Stochastic Modeling: Lead progression and conversion rates are governed by probability distributions rather than simple linear logic.
Engineered Noise: Intentional “structural nulls” and data entry inconsistencies were injected to replicate real-world CRM friction.
Behavioral Realism: Account tiers and engagement metrics were calibrated to reflect actual B2B buying cycles.

The Dataset and Target Variable

The synthetic B2B pipeline dataset contains 1,000 opportunities across 45 columns — firmographic attributes, engagement signals, stage velocity metrics, and RFM scores developed in Part 1.

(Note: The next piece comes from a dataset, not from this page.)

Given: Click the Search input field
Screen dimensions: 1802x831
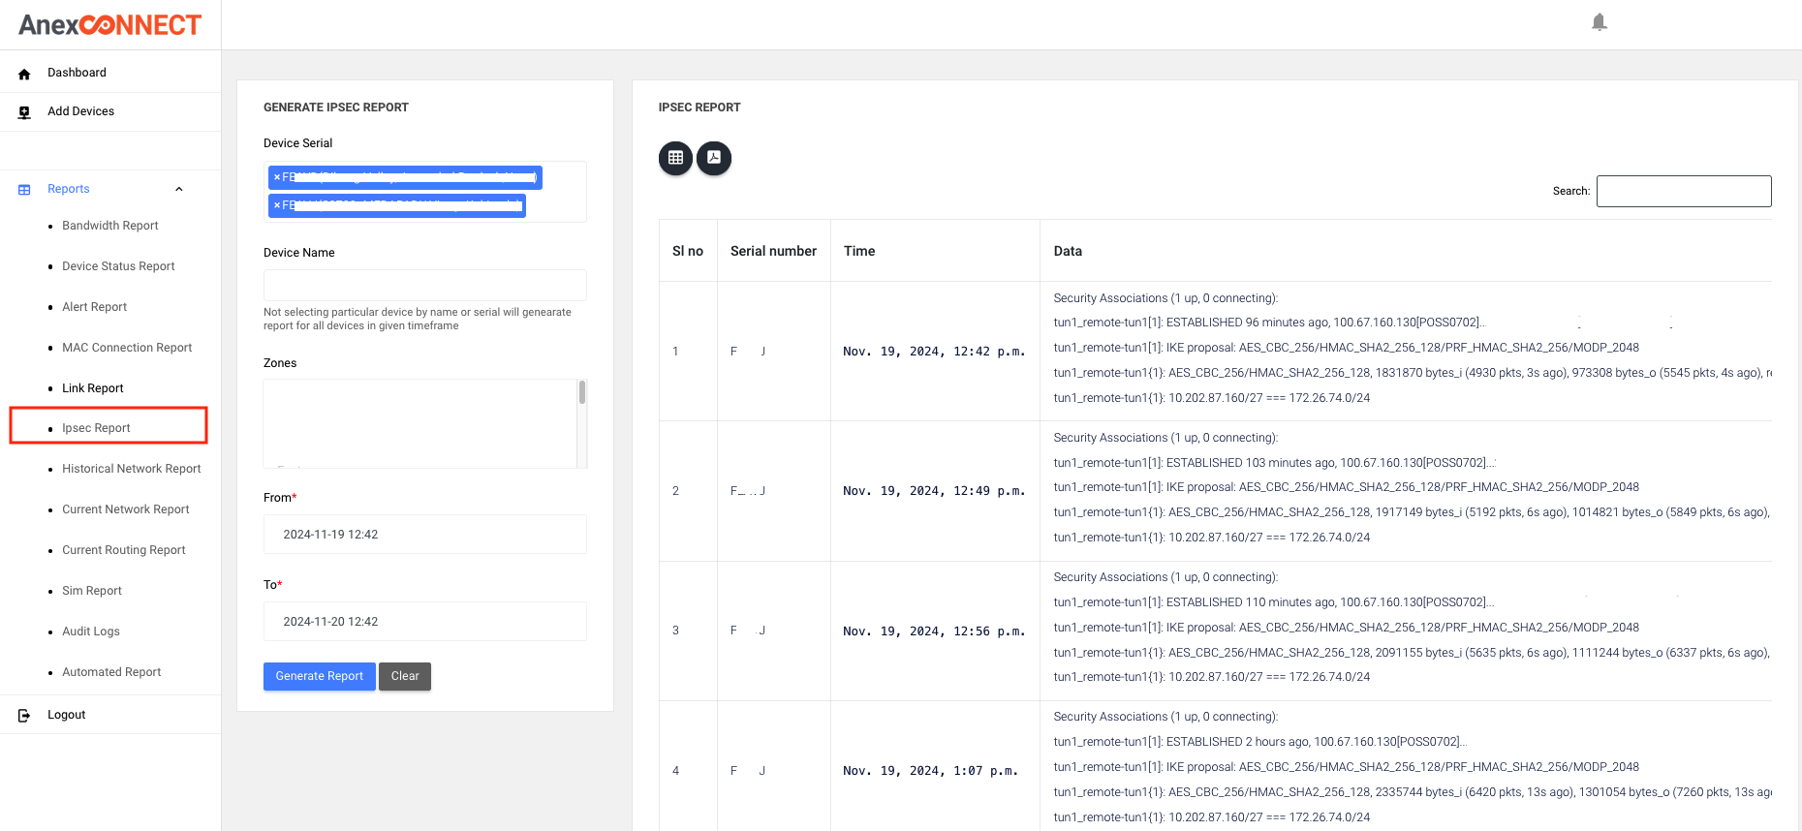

For modeling, I filter to closed deals only: Closed Won (n=181, 55%) and Closed Lost (n=148, 45%). Open and Disqualified records are excluded — they haven’t told us their outcome yet and cannot train the model.

The binary target is straightforward:

Closed Won = 1
Closed Lost = 0

The class split is nearly balanced at 55/45, which is favorable. I still apply scale_pos_weight to handle the imbalance formally, but this dataset won’t require a heavy correction.

Feature Engineering: Three Tiers

36 features across three tiers were constructed for this model.

Tier 1 — Categorical (7 features)

Firmographic and campaign attributes: Industry, Company Size, Account Tier, Region, Lead Source, Campaign Type, and RFM Segment.

Deliberate Exclusion: Forecast_Category — This field (Pipeline, Best Case, Commit, Closed) is updated by reps as deals progress toward close. Including it would be data leakage: the model would learn from information that simply does not exist on open opportunities at prediction time. A model that cheats on training data will fail in production. I removed it.

Tier 2 — Numeric & Velocity (19 features)

Deal size (Amount), engagement counts (N_Touches, Email_Opens, Content_Downloads), all nine stage-transition velocity metrics, total cycle days, and the RFM component scores (R, F, M).

Tier 3 — Derived (10 features)

Log-transformed versions of skewed engagement counts, binary flags for whether each pipeline stage was reached, and a Max_Stage_Reached rollup. The stage reach flags are particularly important — they encode the shape of the deal’s journey in a format the model can use directly.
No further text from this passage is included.